The single worst part of service being portrayed in the media as a “nice” thing to do, is that it then doesn’t feel as critical as many of the activities that are part of our public compact. But service is actually the backbone of many parts of that public compact – things like responding to natural disasters, feeding poor families, attacking illiteracy, supporting injured soldiers when they come home and the families of fallen police, creating venues for dialogue between communities feeling terrorized by the people who are supposed to protect them and the people responsible for providing that protection. The list of absolutely vital programs that only exist through America’s volunteering and service ethic goes on and on, mostly with bipartisan support.

The message I heard from President Bush the day I started at CNCS was clear. AmeriCorps and national service was, at that time, considered a democratic program; and, I was appointed to change that. The White House would measure me as successful if the agency and the support of service became bipartisan. We mostly succeeded and when I left, we had bipartisan support. Unfortunately, much that has unraveled. The new administration is taking a very ideological and orthodox position on spending and on the role of government. Service programs, along with others, are caught up in that tide, and it’s really a deep challenge.

However, I think many of the underpinnings of bipartisan support remain, and you know it’s Congress, not the President, that sets the budget.

How do you press forward?

I’m actually very optimistic. There were several times when I was CEO of CNCS where the House Appropriations Committee cut out CNCS in their budget. But, because of the work that gets done, the mayors and governors in both parties have a deep appreciation for service at the ground level. We weathered this before, and I expect that we will again. I am trying to participate as much as I can in sessions that forward the idea that cutting funding to service programs is not an effective way to drive fiscal health – that it actually goes the other way.

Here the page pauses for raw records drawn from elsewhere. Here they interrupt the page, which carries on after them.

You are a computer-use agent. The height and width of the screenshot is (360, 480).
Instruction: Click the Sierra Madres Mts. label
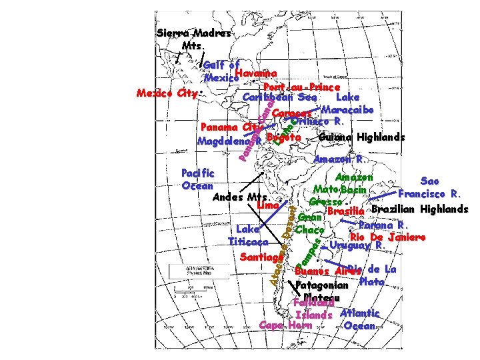[194, 39]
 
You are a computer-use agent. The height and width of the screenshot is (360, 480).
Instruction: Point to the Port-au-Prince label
[302, 87]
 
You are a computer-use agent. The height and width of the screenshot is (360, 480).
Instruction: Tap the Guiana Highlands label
[361, 137]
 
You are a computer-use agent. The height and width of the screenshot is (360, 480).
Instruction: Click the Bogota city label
[284, 138]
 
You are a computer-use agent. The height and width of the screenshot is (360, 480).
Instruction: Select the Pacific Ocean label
[197, 179]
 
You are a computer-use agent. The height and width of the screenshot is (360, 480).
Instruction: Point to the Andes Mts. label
[239, 197]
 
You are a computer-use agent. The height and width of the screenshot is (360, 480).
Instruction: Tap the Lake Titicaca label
[248, 235]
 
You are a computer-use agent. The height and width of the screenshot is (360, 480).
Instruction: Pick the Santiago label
[261, 257]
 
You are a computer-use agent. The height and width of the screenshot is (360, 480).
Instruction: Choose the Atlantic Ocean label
[359, 319]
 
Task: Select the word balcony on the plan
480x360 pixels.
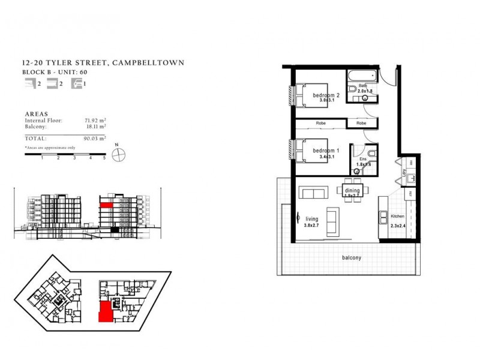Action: (x=351, y=257)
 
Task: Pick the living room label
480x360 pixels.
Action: (x=311, y=219)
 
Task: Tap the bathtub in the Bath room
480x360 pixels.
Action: (x=361, y=76)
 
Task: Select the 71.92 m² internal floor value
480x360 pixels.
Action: (x=95, y=121)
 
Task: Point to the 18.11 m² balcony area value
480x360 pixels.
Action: (x=95, y=127)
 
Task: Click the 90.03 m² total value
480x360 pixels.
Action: (x=95, y=138)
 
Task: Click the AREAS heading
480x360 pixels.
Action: (x=37, y=113)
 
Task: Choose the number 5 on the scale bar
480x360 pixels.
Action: (x=104, y=158)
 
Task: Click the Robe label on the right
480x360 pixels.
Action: (x=361, y=123)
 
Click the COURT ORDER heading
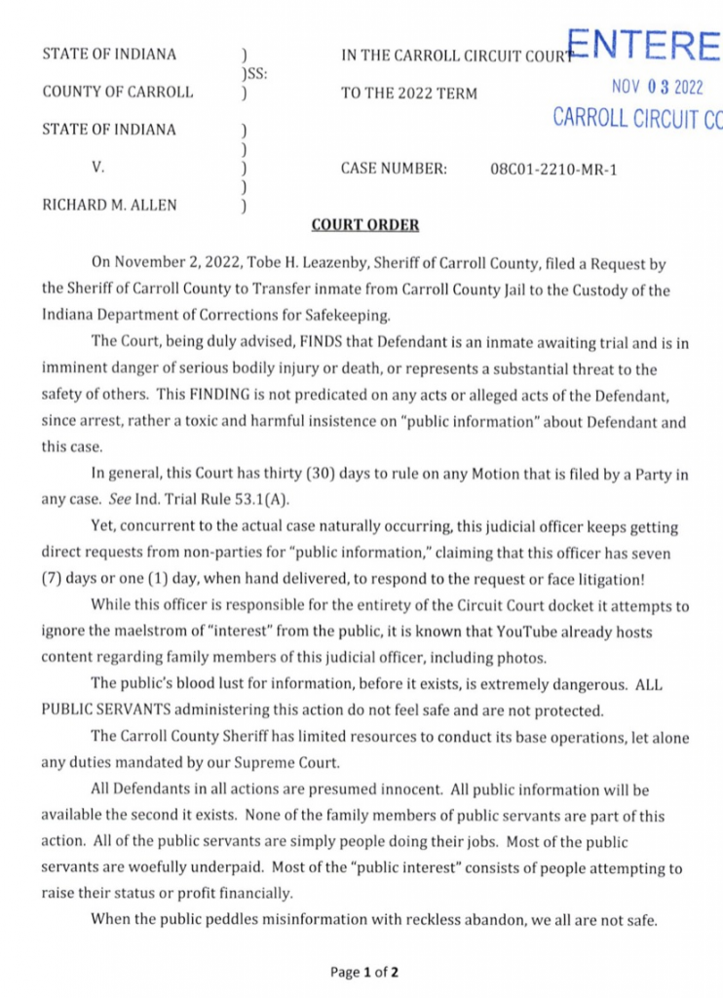[364, 225]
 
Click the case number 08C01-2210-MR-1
[553, 170]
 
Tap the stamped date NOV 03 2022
[657, 87]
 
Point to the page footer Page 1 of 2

What role does Repair the World play in conversations about the importance of service?

The frame we bring into everything at Repair the World is to bring the complexity that exists in the real world into our dialogue, rather than slogans or easy finger-pointing. Even initiatives I love as much as national service are not no-brainers for people who believe that our debt is lowering all of our standards of living, and disproportionately impacting low income households.